What to do:
Every line in the records below that holds "arrow" must be identified and copied.

Saved entries:

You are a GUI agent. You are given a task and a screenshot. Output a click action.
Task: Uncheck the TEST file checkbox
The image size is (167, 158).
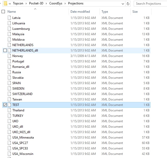[5, 105]
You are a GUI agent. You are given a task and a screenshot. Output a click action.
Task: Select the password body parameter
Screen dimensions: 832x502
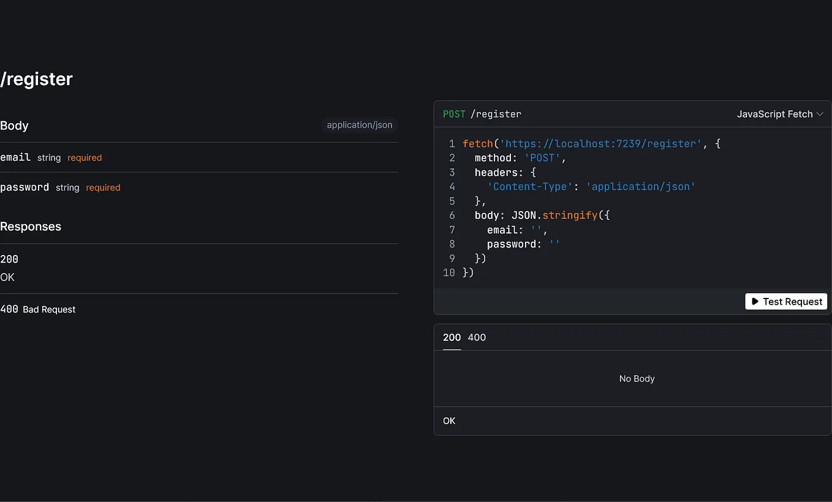[x=25, y=188]

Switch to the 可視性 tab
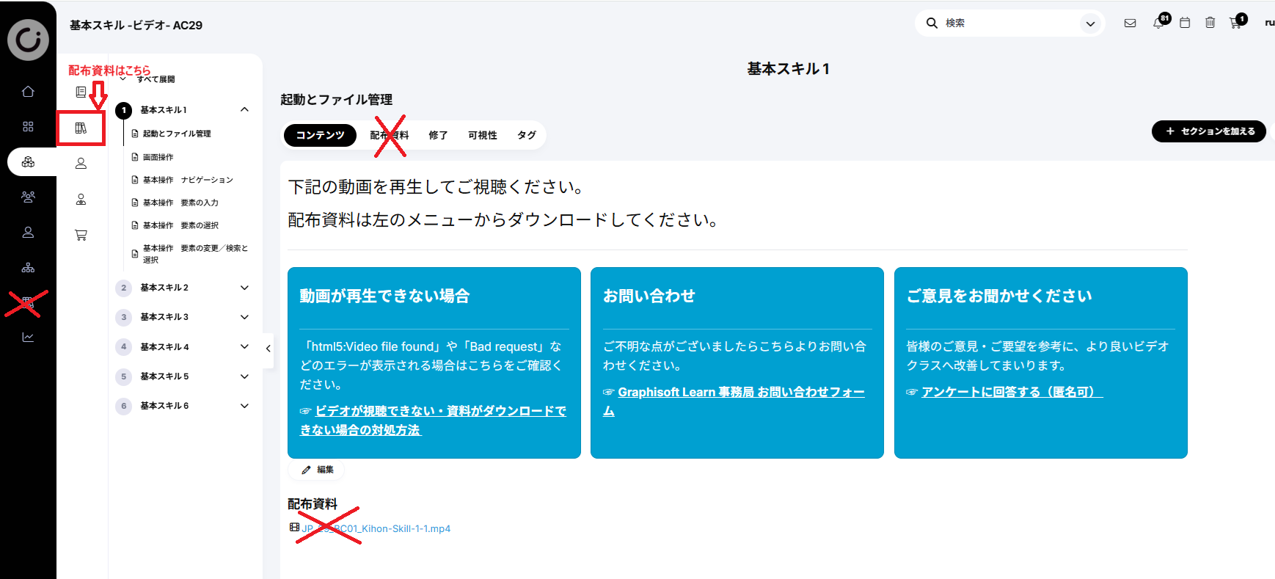[482, 135]
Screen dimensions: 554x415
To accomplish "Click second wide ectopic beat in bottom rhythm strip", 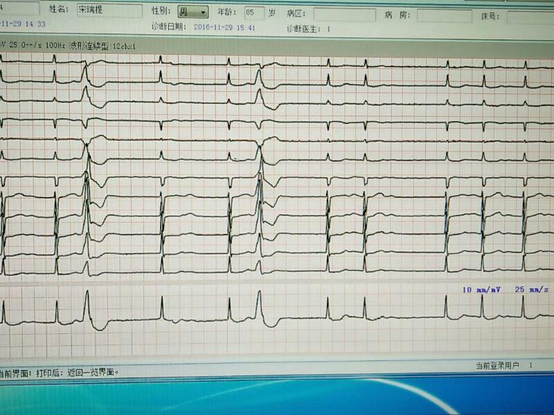I will click(x=259, y=304).
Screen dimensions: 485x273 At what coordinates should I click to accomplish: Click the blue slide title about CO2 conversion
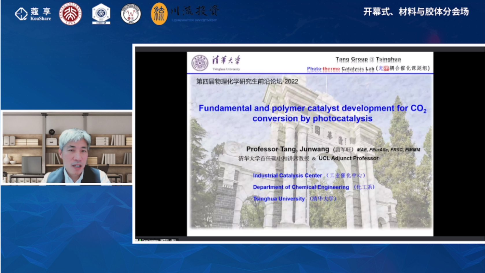tap(312, 113)
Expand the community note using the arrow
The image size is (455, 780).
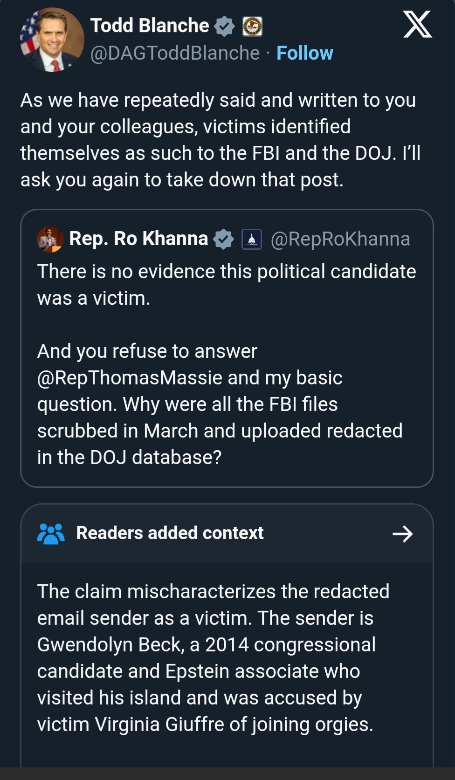coord(403,534)
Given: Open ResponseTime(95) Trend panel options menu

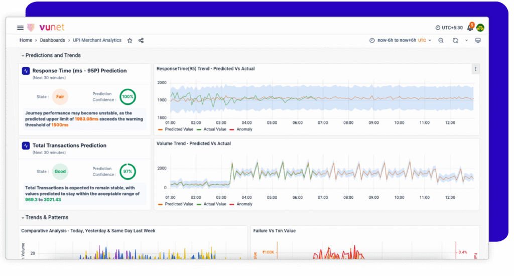Looking at the screenshot, I should coord(475,69).
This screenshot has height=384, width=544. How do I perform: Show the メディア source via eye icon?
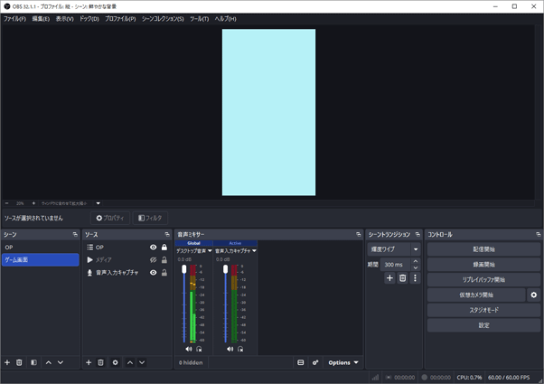click(153, 259)
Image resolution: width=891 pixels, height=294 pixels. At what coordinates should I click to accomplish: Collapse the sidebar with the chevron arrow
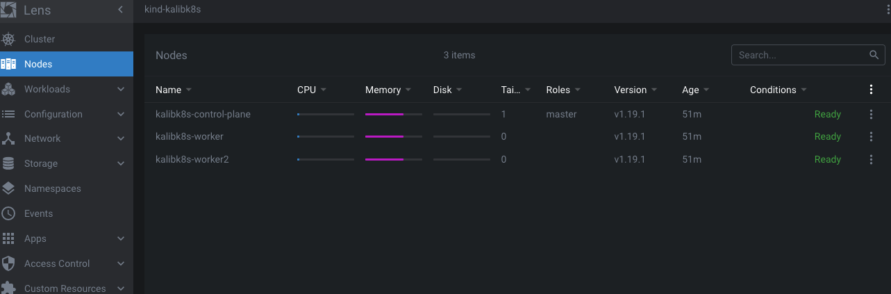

Output:
Expand the community note using the arrow
Image resolution: width=891 pixels, height=294 pixels. At what coordinates should I click to accomplish: Collapse the sidebar with the chevron arrow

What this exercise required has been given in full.